At the heart of the sale is the US Federal Reserve’s effort to control inflation by raising interest rates. The Fed is struggling to control prices and its main method is to raise rates, but this is a powerful tool that could slow down the economy too much and cause a recession. The war in Ukraine is driving up oil and food prices, fueling inflation and lowering consumer spending, especially in Europe.
“The old pre-crown balance, with low inflation, very weak monetary policy and low geopolitical risk premiums, is no longer maintained,” said Andreas Koester, head of portfolio investment at Union Investment in Frankfurt. Germany.
“We are now in a transition to a new post-crown balance, of which only schemes are visible, such as higher inflation levels or a return to competition from major powers on the international stage,” Koester added.
Strong declines, however, can offer risk-averse investors a chance to get deals. US equities appeared to be heading for a modest rebound as markets opened, with the future of Dow industrials rising 0.05%. The future of the S&P 500 was 0.1% higher.
Some economists speculate that the Fed may raise its key rate by three-quarters of a percentage point when it meets Wednesday. That’s three times the usual amount and something the Fed hasn’t done since 1994.
“Global markets … have shown that they don’t like where the global economy is right now,” Robert Carnell, ING’s Asia-Pacific research chief, said in a report.
Other central banks around the world, including the Bank of England, have also raised rates, while the European Central Bank said it will do so next month and in September.
In addition to inflation concerns and what central banks are doing to moderate rising prices, restrictions to curb the spread of COVID-19 in China have also been weighing on market sentiment in Asia.
The shift from central banks, especially the Fed, to higher interest rates has reversed the dramatic rise in stock prices driven by massive market support following the impact of the pandemic in early 2020. Markets they are gearing up for bigger-than-usual hikes, as well as some daunting signals about the economy and business profits, including a record-breaking low reading on consumer sentiment hit by high gasoline prices.

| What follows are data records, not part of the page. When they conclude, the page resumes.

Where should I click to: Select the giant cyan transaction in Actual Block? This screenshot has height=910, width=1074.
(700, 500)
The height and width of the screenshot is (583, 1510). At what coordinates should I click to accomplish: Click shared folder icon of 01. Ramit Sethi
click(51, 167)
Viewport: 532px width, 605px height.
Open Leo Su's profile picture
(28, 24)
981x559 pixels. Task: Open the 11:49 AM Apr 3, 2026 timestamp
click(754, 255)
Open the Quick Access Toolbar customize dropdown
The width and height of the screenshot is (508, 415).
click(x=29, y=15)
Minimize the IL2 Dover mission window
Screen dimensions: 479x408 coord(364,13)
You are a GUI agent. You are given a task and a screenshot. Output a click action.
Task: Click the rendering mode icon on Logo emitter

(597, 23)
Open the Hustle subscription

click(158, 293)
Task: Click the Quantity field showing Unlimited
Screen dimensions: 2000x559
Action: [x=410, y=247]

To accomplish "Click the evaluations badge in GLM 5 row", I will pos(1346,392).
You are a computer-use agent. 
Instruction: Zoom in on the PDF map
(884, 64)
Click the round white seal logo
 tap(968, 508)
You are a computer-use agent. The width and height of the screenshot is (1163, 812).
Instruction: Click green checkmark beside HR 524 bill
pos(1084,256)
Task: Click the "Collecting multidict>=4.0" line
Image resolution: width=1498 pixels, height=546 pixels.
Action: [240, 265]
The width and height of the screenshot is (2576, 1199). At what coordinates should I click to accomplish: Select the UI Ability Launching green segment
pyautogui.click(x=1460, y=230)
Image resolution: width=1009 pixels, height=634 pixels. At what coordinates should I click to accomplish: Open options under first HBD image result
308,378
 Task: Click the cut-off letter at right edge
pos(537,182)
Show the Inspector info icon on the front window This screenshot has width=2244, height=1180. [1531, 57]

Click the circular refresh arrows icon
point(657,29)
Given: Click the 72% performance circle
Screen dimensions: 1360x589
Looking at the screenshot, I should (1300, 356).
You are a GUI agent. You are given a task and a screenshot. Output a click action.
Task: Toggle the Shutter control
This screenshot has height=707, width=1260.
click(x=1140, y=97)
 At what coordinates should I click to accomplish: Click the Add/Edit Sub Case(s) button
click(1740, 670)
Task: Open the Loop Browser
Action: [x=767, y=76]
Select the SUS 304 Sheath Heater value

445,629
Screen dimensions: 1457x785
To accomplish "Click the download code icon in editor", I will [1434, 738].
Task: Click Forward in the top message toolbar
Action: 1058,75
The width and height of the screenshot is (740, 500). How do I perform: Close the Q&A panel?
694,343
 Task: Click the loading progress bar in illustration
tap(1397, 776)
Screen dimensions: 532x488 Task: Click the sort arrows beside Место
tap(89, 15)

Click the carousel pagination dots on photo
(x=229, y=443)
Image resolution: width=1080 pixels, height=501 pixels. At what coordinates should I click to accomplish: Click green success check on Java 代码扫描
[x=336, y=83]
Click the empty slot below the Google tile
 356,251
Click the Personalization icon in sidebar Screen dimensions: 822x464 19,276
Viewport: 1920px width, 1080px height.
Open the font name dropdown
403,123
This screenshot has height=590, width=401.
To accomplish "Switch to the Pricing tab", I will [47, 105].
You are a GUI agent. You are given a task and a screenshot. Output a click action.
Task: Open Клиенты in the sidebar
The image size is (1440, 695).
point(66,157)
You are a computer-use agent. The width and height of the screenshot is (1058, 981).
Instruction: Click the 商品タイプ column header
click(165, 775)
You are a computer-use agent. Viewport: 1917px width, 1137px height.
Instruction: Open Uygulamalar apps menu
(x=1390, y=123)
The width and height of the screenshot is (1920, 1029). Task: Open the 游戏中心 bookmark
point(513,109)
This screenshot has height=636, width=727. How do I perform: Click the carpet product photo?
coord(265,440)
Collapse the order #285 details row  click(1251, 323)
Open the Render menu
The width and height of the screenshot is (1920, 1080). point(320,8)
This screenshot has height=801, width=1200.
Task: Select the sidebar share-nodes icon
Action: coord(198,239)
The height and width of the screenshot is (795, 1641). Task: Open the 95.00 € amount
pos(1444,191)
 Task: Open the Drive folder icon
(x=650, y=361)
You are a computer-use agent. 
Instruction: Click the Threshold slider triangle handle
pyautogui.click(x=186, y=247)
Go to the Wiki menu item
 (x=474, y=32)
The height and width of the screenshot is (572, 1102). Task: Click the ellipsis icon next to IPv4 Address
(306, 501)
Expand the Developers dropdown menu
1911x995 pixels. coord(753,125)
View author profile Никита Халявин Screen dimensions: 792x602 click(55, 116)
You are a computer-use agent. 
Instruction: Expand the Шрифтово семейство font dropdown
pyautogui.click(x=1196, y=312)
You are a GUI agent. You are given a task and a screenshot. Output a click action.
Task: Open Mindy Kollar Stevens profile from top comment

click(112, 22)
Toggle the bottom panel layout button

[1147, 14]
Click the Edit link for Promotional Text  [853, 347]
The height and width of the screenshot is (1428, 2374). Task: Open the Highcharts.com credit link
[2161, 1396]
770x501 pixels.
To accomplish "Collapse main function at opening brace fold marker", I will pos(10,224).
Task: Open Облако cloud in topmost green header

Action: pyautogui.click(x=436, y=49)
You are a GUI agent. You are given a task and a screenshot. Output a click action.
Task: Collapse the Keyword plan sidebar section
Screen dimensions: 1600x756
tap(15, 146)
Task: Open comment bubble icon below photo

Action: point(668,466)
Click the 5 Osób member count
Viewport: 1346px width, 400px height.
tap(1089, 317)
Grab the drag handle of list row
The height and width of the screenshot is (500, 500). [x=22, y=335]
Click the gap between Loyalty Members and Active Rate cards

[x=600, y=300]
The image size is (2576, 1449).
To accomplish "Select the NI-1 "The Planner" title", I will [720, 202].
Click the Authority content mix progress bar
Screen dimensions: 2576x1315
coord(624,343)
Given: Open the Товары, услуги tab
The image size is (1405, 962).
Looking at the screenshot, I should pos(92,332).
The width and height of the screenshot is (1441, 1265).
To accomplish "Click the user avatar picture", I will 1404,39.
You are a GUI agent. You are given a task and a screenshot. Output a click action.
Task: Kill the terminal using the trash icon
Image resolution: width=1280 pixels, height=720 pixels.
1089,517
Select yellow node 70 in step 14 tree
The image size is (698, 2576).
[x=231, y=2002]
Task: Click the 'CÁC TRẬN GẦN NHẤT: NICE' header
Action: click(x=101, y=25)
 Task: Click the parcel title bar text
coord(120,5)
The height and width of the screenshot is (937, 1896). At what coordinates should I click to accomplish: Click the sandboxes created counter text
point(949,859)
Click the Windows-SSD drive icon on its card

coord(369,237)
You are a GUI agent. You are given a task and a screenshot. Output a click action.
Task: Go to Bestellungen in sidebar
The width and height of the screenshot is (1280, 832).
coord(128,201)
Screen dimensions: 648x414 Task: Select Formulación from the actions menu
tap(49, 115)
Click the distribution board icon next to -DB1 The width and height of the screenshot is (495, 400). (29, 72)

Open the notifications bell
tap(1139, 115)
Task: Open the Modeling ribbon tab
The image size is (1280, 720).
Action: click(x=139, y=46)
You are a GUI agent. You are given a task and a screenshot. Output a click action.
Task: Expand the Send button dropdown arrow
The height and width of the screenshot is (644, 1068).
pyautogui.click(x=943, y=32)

Higher interest rate benchmarks increase the yields of less speculative investments, such as bonds, increasing their attractiveness relative to equities. And design moves will slow down the economy, making borrowing more expensive.
The risk is that central banks could cause a recession if rates rise too high or too quickly. Last month, the Fed noted additional rate hikes to double the usual amount that is likely in the coming months. Consumer prices in the US are at their highest level in four decades and rose 8.6% in May compared to a year ago.
One of the most reliable warning signs of an economic downturn has been sounding, as short-term U.S. Treasury bonds yielded briefly more than long-term ones. This may be a sign of pessimism about the long-term outlook and indicate that a recession may be on the way.
Another factor that influences inflation and investor sentiment is the price of oil. It remained at about $ 120 a barrel on Tuesday, up 60% so far this year.
The benchmark U.S. crude recovered from previous losses on Tuesday, gaining 54 cents to $ 121.47 a barrel in electronic trading on the New York Stock Exchange. He earned 26 cents at $ 120.93 on Monday.
Brent crude, the international standard, gained 62 cents to $ 122.89 a barrel.
In foreign exchange trading, the dollar fell to 134.29 Japanese yen from 134.46 yen on Monday afternoon. The euro cost $ 1.0446, more than $ 1.0409.